The speakers included the President of the Ghana Scientists Association, Dr Mrs Esther Gyedu-Akoto; a representative of the Council for Scientific and Industrial Research (CSIR) and a Deputy Chief of Staff, Mr Jonny Osei Kofi. It was on the theme: “Efficient waste and sanitation management for sustainable development, the role of science, technology and innovation.”
In a speech read on his behalf, the Director-General of CSIR, Dr Victor Kwame Agyemang, cited chaotic disposal of waste leading to chocking of drains as one of the causes of flooding in the country.
He also expressed concern about the impunity with which people littered the streets and the general indiscriminate disposal of plastic sachets everywhere.

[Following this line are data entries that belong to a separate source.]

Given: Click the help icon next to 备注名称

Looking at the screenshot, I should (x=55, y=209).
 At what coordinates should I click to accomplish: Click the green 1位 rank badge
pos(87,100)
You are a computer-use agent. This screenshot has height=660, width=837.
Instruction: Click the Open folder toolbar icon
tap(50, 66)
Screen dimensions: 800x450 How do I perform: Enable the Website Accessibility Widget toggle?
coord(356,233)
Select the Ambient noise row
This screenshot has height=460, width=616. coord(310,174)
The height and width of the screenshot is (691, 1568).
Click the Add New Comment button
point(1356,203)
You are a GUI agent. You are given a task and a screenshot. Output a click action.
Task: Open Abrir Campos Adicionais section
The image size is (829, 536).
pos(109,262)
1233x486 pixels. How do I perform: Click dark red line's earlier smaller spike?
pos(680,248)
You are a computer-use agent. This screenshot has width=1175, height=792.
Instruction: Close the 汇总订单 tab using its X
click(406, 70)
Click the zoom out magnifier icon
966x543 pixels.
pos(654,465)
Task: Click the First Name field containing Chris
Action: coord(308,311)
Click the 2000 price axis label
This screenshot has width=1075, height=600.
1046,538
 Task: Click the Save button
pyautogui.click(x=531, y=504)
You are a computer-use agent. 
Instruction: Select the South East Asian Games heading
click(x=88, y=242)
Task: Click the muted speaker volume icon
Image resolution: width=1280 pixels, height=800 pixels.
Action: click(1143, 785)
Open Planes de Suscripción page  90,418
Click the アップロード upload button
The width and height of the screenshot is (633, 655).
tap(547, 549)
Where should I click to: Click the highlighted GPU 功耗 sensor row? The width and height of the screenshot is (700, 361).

Dr Agyemang noted that waste management had over the years been an albatross around the neck of city authorities in the country, with Accra and Kumasi generating over 4,000 tonnes of solid waste daily out of a total of 13,000 tonnes of waste generated nationwide.
Consequently, he said, “Mountains of solid waste are not uncommon sights in our cities, mostly near market centres and low income areas. This poses risks to life and environment.”
Dr Agyemang added that there were now innovations such as the integrated solid waste management which had shifted the approach from less preferred treatment and disposal methods such as incineration and land filling to reducing, reusing and recycling of waste.
The President of the GSA, Dr Mrs Gyedu-Akoto, said there was the need for a conscious efforts to address the sanitation and environmental challenges facing the country.
She said the workshop provided the platform for scientists, technologists and other stakeholders to exchange ideas on practical and efficient ways on waste management.
The workshop, she said, also offered a platform to leverage best practices and to identify financing options for funding waste management projects.
The Minister of Local Government and Rural Development, Alhaji Collins Dauda, in a speech read on his behalf, said the government had initiated some measures to review the environmental sanitation policy, introduce strategic environmental investment plans, institutionalise the National Sanitation Day and also involve the private sector in waste management.
The Vice Chancellor of the University of Ghana, Professor Ebenezer Oduro Owusu, said behavioural change must begin from the basic to the tertiary level.